Darkweb cyber threat intelligence mining, by seven authors from Arizona State University, deals with the question of how data can be extracted from the darknet and then later used to provide more advanced threat intelligence for organizations. In other words, the authors discuss research approaches on how organizations can be prepared to protect themselves from upcoming threats by extracting insights from forums and product announcements found in the darknet. The content of the book is largely based on the author team’s previous academic publications, which were extended to represent separate chapters.

In chapter 1, the authors briefly introduce the topic of the book and provide an overview of the following chapters. Chapter 2 sets the background by allowing the reader to understand the benefits of cyber threat intelligence, the new challenges that arose for threat intelligence through the darknet, and the impact this should have on the security strategies of organizations. Actual black hat hacker communities are highlighted and discussed in chapter 3, which also covers their internal rules and the content of their forums. Chapter 4 deals with the process of darknet information gathering for threat intelligence purposes. Therefore, the authors describe their data mining pipeline; they show how different supervised and unsupervised machine learning methods perform with the pipeline to detect hacking products and relevant darknet forum discussions, among other aspects. Chapter 5 further details chapter 4’s investigation, and chapter 6 presents a game-theoretic approach for darknet threat intelligence. The concepts of the book are applied to the domain of industrial control systems in chapter 7. Chapter 8 summarizes the book and its conclusions.

The book is well written and well structured. The authors provide interesting facts on the darknet economy, its community, and its underling rules, such as trust-based platforms and the related problems of its participants. For instance, a key problem for darknet participants is staying anonymous while establishing status in the community, for example, by recycling pseudonyms on different forums and by showing your own work. Some of the chapters are easier to understand with prior knowledge of machine learning and game theory; however, most chapters are easy to understand.

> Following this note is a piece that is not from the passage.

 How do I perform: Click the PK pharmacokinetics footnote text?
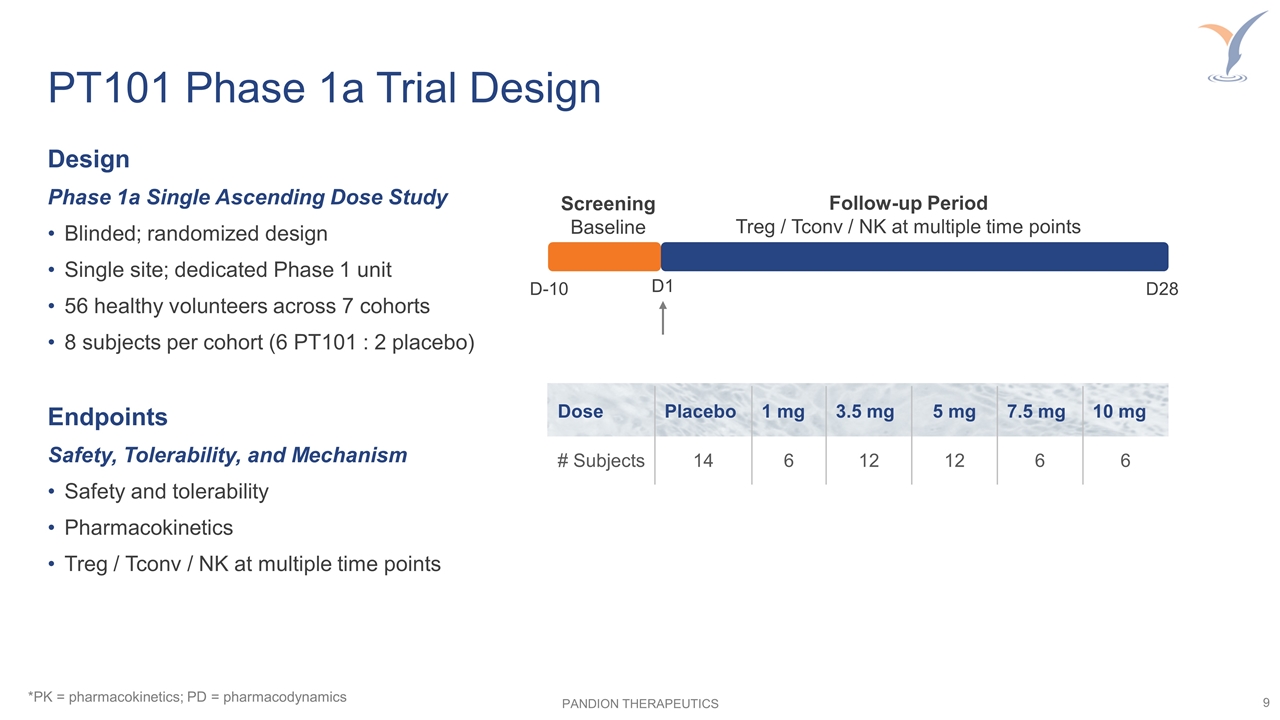tap(187, 697)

Unfortunately, the book contains some minor flaws such as numbers in figures that do not match numbers in the text (p. 22). Another weak point is the reference to nonexistent sections: for example, on p. 26 the reader is referred to Section 3.7, which does not exist. Together with other flaws, such as the labels “1 2 3” for Figure 4.5, the book appears to be one that just had to be finished to meet a deadline.

Regarding its technical content, the book could have pointed more toward historic hacking community roots and its behavior. This was partially done by explaining the fundamentals of the hacking community and the term “hacker” correctly. However, while the authors discuss that darknet pseudonyms are often taken from popular movie characters such as Tyler Durden of Fight Club and “The Dude” in The Big Lebowski, it would have been valuable to provide a link to historic hacking forums of the 1990s and early 2000s, which also featured movie-related pseudonyms such as Zero Cool (from Hackers) and Morpheus (from The Matrix) as well as a similar community behavior that can be found in today’s darknet forums. These structures and community rules would have been interesting to see compared in detail. Moreover, it would have been beneficial to dedicate a separate chapter to related work on darknet investigations since the related work sections are kept rather short.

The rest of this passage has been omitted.